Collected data
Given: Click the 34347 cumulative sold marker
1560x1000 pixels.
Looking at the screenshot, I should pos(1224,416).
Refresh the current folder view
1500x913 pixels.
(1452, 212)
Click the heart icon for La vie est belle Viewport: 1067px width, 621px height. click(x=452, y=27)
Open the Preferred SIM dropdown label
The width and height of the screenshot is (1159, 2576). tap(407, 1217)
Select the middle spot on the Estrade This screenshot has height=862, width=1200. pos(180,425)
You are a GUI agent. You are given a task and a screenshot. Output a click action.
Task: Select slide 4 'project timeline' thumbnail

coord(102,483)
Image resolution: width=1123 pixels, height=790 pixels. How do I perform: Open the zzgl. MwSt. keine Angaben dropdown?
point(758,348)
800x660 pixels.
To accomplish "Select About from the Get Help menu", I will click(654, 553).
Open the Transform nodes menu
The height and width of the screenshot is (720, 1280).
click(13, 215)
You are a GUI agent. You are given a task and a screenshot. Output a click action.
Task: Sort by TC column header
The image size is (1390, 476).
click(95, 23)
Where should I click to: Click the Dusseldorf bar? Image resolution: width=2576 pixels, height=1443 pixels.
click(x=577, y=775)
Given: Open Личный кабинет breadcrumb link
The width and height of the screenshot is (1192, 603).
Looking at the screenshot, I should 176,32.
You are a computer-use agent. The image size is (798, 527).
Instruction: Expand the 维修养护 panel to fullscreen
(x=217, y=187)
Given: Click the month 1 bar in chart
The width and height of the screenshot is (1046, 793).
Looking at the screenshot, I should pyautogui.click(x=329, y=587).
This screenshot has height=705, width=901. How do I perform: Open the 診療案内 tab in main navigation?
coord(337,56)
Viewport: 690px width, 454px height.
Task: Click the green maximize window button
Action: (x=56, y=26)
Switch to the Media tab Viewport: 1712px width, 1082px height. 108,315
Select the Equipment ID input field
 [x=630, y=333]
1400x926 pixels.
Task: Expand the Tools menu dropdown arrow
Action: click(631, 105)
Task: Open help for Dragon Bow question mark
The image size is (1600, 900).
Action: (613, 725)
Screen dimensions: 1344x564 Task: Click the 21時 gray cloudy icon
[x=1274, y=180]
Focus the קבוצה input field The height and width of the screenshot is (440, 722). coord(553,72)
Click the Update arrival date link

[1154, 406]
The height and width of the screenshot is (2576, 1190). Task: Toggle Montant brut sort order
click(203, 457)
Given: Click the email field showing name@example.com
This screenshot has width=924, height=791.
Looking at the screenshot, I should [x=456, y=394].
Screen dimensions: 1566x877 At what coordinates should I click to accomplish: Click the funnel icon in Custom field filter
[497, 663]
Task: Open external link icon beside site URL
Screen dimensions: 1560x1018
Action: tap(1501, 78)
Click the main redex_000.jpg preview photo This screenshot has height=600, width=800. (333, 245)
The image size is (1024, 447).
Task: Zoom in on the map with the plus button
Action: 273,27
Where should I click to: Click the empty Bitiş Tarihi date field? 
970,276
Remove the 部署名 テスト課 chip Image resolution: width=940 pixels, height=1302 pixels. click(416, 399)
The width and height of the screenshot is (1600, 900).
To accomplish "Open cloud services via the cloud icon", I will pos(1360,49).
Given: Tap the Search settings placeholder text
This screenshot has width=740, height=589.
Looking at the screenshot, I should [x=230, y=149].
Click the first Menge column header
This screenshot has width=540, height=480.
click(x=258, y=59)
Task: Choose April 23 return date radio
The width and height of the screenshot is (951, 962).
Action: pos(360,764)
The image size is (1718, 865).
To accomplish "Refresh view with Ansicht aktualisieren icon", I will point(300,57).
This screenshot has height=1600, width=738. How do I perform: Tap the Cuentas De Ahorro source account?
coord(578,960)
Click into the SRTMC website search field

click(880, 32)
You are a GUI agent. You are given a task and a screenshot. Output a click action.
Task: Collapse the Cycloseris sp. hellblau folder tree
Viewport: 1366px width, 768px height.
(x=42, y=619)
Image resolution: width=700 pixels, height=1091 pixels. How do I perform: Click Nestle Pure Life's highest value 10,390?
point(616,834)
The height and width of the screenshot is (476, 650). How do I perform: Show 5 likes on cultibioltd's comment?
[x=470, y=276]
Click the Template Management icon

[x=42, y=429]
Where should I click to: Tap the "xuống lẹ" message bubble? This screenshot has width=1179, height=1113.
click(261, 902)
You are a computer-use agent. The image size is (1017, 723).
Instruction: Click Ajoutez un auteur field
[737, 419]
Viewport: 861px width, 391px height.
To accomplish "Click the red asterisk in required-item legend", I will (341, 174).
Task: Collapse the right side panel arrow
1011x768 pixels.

DESCRIPTION OF THE TASK
Type out the records again exactly, line for line.

SOLUTION FOR THIS TASK
Given: Click the 34347 cumulative sold marker
1560x1000 pixels.
Looking at the screenshot, I should pos(1224,416).
Refresh the current folder view
1500x913 pixels.
(1452, 212)
Click the heart icon for La vie est belle Viewport: 1067px width, 621px height. click(x=452, y=27)
Open the Preferred SIM dropdown label
The width and height of the screenshot is (1159, 2576). tap(407, 1217)
Select the middle spot on the Estrade This screenshot has height=862, width=1200. pos(180,425)
You are a GUI agent. You are given a task and a screenshot. Output a click action.
Task: Select slide 4 'project timeline' thumbnail

coord(102,483)
Image resolution: width=1123 pixels, height=790 pixels. How do I perform: Open the zzgl. MwSt. keine Angaben dropdown?
point(758,348)
800x660 pixels.
To accomplish "Select About from the Get Help menu", I will click(654, 553).
Open the Transform nodes menu
The height and width of the screenshot is (720, 1280).
click(13, 215)
You are a GUI agent. You are given a task and a screenshot. Output a click action.
Task: Sort by TC column header
The image size is (1390, 476).
click(95, 23)
Where should I click to: Click the Dusseldorf bar? Image resolution: width=2576 pixels, height=1443 pixels.
click(x=577, y=775)
Given: Open Личный кабинет breadcrumb link
The width and height of the screenshot is (1192, 603).
Looking at the screenshot, I should 176,32.
You are a computer-use agent. The image size is (798, 527).
Instruction: Expand the 维修养护 panel to fullscreen
(x=217, y=187)
Given: Click the month 1 bar in chart
The width and height of the screenshot is (1046, 793).
Looking at the screenshot, I should pyautogui.click(x=329, y=587).
This screenshot has height=705, width=901. How do I perform: Open the 診療案内 tab in main navigation?
coord(337,56)
Viewport: 690px width, 454px height.
Task: Click the green maximize window button
Action: (x=56, y=26)
Switch to the Media tab Viewport: 1712px width, 1082px height. 108,315
Select the Equipment ID input field
 [x=630, y=333]
1400x926 pixels.
Task: Expand the Tools menu dropdown arrow
Action: click(631, 105)
Task: Open help for Dragon Bow question mark
The image size is (1600, 900).
Action: (613, 725)
Screen dimensions: 1344x564 Task: Click the 21時 gray cloudy icon
[x=1274, y=180]
Focus the קבוצה input field The height and width of the screenshot is (440, 722). coord(553,72)
Click the Update arrival date link

[1154, 406]
The height and width of the screenshot is (2576, 1190). Task: Toggle Montant brut sort order
click(203, 457)
Given: Click the email field showing name@example.com
This screenshot has width=924, height=791.
Looking at the screenshot, I should [x=456, y=394].
Screen dimensions: 1566x877 At what coordinates should I click to accomplish: Click the funnel icon in Custom field filter
[497, 663]
Task: Open external link icon beside site URL
Screen dimensions: 1560x1018
Action: tap(1501, 78)
Click the main redex_000.jpg preview photo This screenshot has height=600, width=800. (333, 245)
The image size is (1024, 447).
Task: Zoom in on the map with the plus button
Action: 273,27
Where should I click to: Click the empty Bitiş Tarihi date field? 
970,276
Remove the 部署名 テスト課 chip Image resolution: width=940 pixels, height=1302 pixels. click(416, 399)
The width and height of the screenshot is (1600, 900).
To accomplish "Open cloud services via the cloud icon", I will pos(1360,49).
Given: Tap the Search settings placeholder text
This screenshot has width=740, height=589.
Looking at the screenshot, I should [x=230, y=149].
Click the first Menge column header
This screenshot has width=540, height=480.
click(x=258, y=59)
Task: Choose April 23 return date radio
The width and height of the screenshot is (951, 962).
Action: pos(360,764)
The image size is (1718, 865).
To accomplish "Refresh view with Ansicht aktualisieren icon", I will point(300,57).
This screenshot has height=1600, width=738. How do I perform: Tap the Cuentas De Ahorro source account?
coord(578,960)
Click into the SRTMC website search field

click(880, 32)
You are a GUI agent. You are given a task and a screenshot. Output a click action.
Task: Collapse the Cycloseris sp. hellblau folder tree
Viewport: 1366px width, 768px height.
(x=42, y=619)
Image resolution: width=700 pixels, height=1091 pixels. How do I perform: Click Nestle Pure Life's highest value 10,390?
point(616,834)
The height and width of the screenshot is (476, 650). How do I perform: Show 5 likes on cultibioltd's comment?
[x=470, y=276]
Click the Template Management icon

[x=42, y=429]
Where should I click to: Tap the "xuống lẹ" message bubble? This screenshot has width=1179, height=1113.
click(261, 902)
You are a computer-use agent. The image size is (1017, 723).
Instruction: Click Ajoutez un auteur field
[737, 419]
Viewport: 861px width, 391px height.
To accomplish "Click the red asterisk in required-item legend", I will (341, 174).
Task: Collapse the right side panel arrow
1011x768 pixels.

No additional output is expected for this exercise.